Source code for rsmtool.utils.files
"""
Utility classes and functions for RSMTool file management.
:author: Jeremy Biggs (jbiggs@ets.org)
:author: Anastassia Loukina (aloukina@ets.org)
:author: Nitin Madnani (nmadnani@ets.org)
:organization: ETS
"""
import json
import re
from glob import glob
from pathlib import Path
from os.path import join
from .constants import POSSIBLE_EXTENSIONS
def has_files_with_extension(directory, ext):
"""
Check if the directory has any files with the given extension.
Parameters
----------
directory : str
The path to the directory where output is located.
ext : str
The the given extension.
Returns
-------
bool
True if directory contains files with given extension,
else False.
"""
files_with_extension = glob(join(directory, '*.{}'.format(ext)))
return len(files_with_extension) > 0
def get_output_directory_extension(directory, experiment_id):
"""
Check the output directory to determine what file extensions
exist.
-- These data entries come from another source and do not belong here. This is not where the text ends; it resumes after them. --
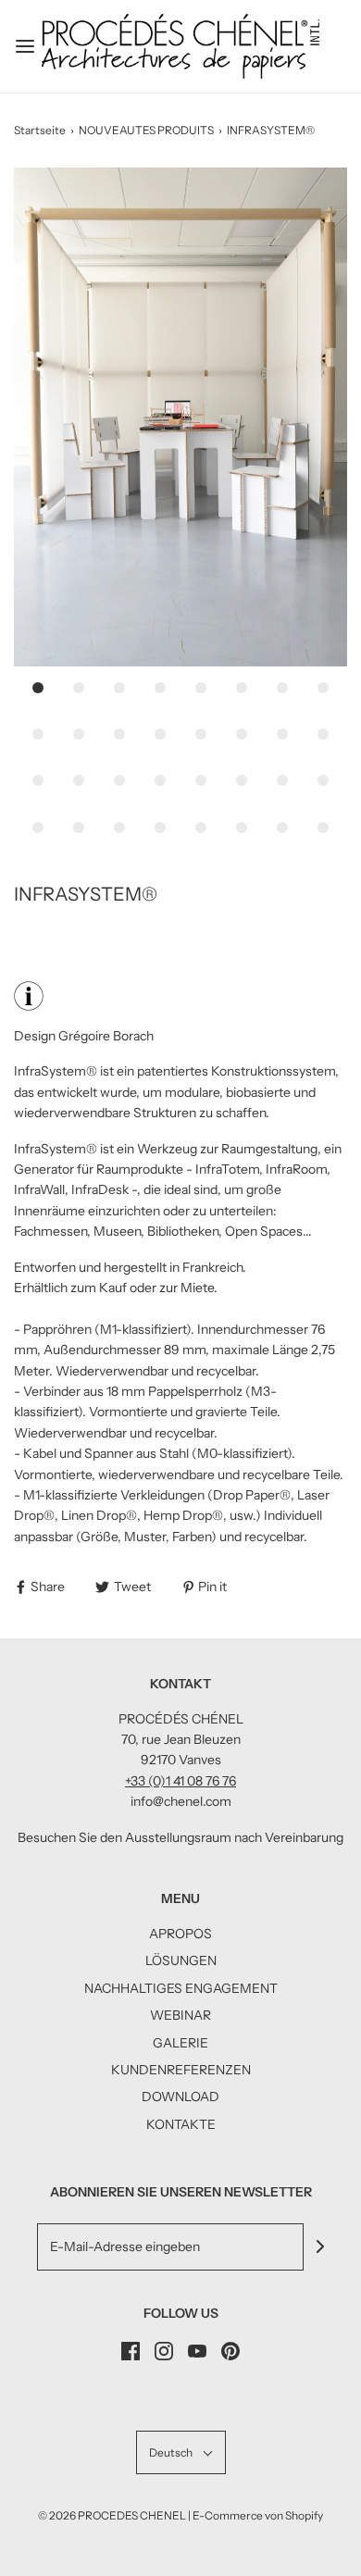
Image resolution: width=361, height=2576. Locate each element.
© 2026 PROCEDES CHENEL (112, 2515)
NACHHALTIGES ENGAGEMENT (181, 1988)
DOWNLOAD (180, 2096)
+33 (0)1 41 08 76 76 (180, 1781)
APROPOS (180, 1933)
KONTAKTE (181, 2124)
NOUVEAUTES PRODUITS (146, 130)
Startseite (40, 130)
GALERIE (180, 2043)
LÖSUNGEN (181, 1960)
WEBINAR (180, 2015)
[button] (180, 417)
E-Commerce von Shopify (258, 2515)
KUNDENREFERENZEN (181, 2069)
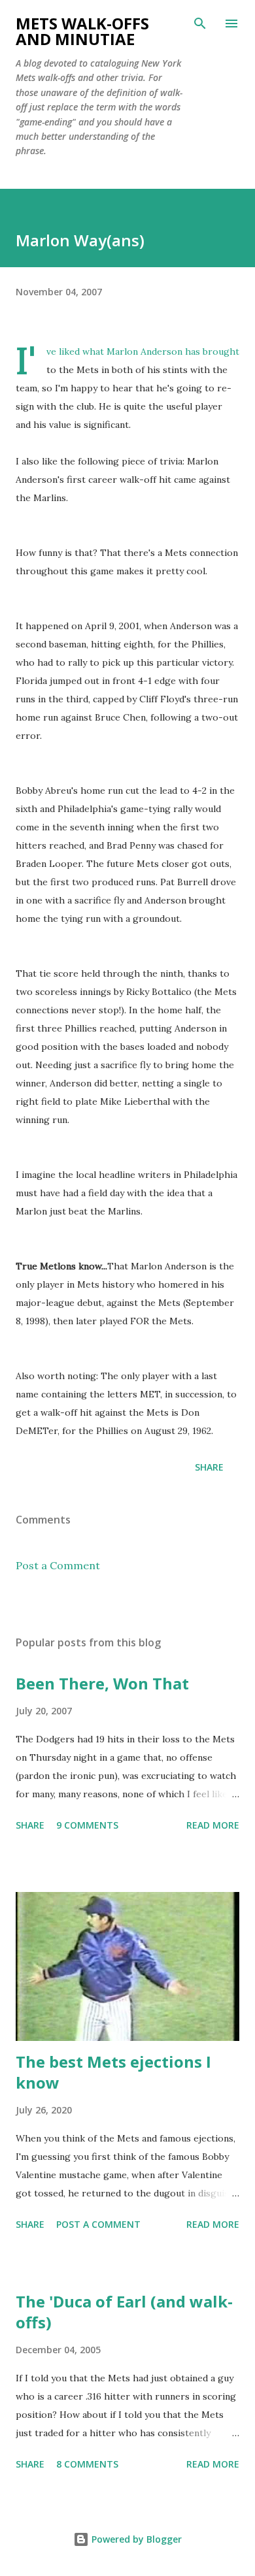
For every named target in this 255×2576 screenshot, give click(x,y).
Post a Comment (58, 1565)
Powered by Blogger (135, 2539)
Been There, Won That (102, 1683)
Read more (212, 1825)
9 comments (87, 1825)
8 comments (87, 2464)
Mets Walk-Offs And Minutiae (82, 31)
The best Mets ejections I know (113, 2072)
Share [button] (209, 1467)
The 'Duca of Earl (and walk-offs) (124, 2312)
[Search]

If more than one extension (in the possible list of
extensions) exists, then raise a ValueError. Otherwise,
return the one file extension. If no extensions can be found, then
`csv` will be returned by default.
Possible extensions include: `csv`, `tsv`, `xlsx`. Files in the
directory with none of these extensions will be ignored.
Parameters
----------
directory : str
The path to the directory where output is located.
experiment_id : str
The ID of the experiment.
Returns
-------
extension : {'csv', 'tsv', 'xlsx'}
The extension that output files in this directory
end with.
Raises
------
ValueError
If any files in the directory have different extensions,
and are in the list of possible output extensions.
"""
extension = 'csv'
extensions_identified = {ext for ext in POSSIBLE_EXTENSIONS
if has_files_with_extension(directory, ext)}
if len(extensions_identified) > 1:
raise ValueError('Some of the files in the experiment output directory (`{}`) '
'for `{}` have different extensions. All files in this directory '
'must have the same extension. The following extensions were '
'identified : {}'.format(directory,
experiment_id,
', '.join(extensions_identified)))
elif len(extensions_identified) == 1:
extension = list(extensions_identified)[0]
return extension